One of the main goals of modern education here both general and linguistic consists in cultivating their cultural and intellectual dialogue on the basis of mutual understanding and tolerance. The study of the Holy Bible and linguistic analysis of its phraseology both in Russian and in English will contribute to it.
Every thinking teacher seeks to determine the ways and techniques of teaching that will not only provide her or his students with profound knowledge but will also contribute to the development of their thought. Thus, charting and implementing a programme of a special course in English Phraseology for university students I came to the conclusion that phraseology, being the salt of the language and the quintessence of the folk wisdom, presents in itself a reliable source for students’ education, especially those of biblical origin, due to their moral and ethical value.

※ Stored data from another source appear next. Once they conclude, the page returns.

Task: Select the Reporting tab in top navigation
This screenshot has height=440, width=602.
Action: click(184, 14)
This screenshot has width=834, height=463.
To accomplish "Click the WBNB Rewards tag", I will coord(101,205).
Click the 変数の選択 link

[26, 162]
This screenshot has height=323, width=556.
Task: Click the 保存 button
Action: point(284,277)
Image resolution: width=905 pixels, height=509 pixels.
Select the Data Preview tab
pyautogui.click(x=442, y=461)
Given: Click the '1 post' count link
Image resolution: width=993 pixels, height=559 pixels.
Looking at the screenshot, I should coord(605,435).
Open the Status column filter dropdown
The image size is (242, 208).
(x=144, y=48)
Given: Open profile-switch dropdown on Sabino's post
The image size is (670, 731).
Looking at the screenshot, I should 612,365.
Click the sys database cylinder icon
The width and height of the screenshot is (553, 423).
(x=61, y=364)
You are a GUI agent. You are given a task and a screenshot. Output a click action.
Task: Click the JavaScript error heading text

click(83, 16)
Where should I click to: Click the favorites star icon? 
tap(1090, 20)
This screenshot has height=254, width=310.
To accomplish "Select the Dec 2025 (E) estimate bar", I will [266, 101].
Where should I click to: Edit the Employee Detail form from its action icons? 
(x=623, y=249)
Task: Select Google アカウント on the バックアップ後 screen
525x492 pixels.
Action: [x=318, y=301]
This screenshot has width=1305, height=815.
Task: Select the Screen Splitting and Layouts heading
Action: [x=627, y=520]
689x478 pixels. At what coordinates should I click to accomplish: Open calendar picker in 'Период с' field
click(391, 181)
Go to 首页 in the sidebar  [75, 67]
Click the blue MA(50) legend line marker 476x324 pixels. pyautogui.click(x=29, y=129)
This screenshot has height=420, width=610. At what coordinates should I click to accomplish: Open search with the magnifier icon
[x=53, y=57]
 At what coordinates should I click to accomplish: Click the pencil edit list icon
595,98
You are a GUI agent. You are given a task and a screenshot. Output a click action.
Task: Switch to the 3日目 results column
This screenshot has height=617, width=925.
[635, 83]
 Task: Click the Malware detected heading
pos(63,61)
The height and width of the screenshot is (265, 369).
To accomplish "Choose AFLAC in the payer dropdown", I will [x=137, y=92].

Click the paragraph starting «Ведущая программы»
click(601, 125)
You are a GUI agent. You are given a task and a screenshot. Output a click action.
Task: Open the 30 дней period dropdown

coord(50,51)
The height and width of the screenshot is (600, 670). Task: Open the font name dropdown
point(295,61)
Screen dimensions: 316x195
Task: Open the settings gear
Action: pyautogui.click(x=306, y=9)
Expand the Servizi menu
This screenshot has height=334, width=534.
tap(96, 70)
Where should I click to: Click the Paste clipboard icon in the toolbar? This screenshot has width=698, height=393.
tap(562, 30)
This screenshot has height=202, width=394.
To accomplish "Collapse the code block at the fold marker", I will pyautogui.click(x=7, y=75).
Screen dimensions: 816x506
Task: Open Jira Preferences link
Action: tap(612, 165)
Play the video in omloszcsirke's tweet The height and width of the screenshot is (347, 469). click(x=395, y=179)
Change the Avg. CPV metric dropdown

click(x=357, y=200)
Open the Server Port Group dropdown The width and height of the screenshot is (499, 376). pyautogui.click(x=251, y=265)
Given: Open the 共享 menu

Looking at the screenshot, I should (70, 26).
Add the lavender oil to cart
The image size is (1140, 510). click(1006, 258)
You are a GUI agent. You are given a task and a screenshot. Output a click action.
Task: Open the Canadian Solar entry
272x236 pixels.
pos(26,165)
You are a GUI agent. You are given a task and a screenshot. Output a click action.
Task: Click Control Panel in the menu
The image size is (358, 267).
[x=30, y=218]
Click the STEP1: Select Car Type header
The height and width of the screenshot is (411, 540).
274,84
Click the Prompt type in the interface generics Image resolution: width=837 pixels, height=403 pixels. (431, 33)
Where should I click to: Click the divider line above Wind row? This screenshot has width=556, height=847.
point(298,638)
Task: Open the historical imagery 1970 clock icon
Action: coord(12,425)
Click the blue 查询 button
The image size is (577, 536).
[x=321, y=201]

It should be also pointed out that biblicisms as the object of study arouse great interest not only with linguists but also with philosophers, historians, pedagogues and other specialists due to their inexhaustible philosophical, ethical, aesthetical, pedagogical and moral potentiality. From the ethical point of view phraseological units of biblical origin may be classified into two unequal groups, the greatest one of which is directed to censuring human vices and the smallest one-to lauding their virtues. Linguistic approach to biblicisms: types of variability.
The language of the Holy Bible has greatly influenced English as well as Russian, but in this artice I want to reveal the wealth of modern “biblical” English as the rigid framework of the article doesn’t permit me to touch base and note Russian phraseological units completely. Back on topic I want to mention that the Bible enriched different languages with numerous phraseological units, proverbs and sayings. The object of this article is phraseological units (PhUs) of Modern English having biblical origin.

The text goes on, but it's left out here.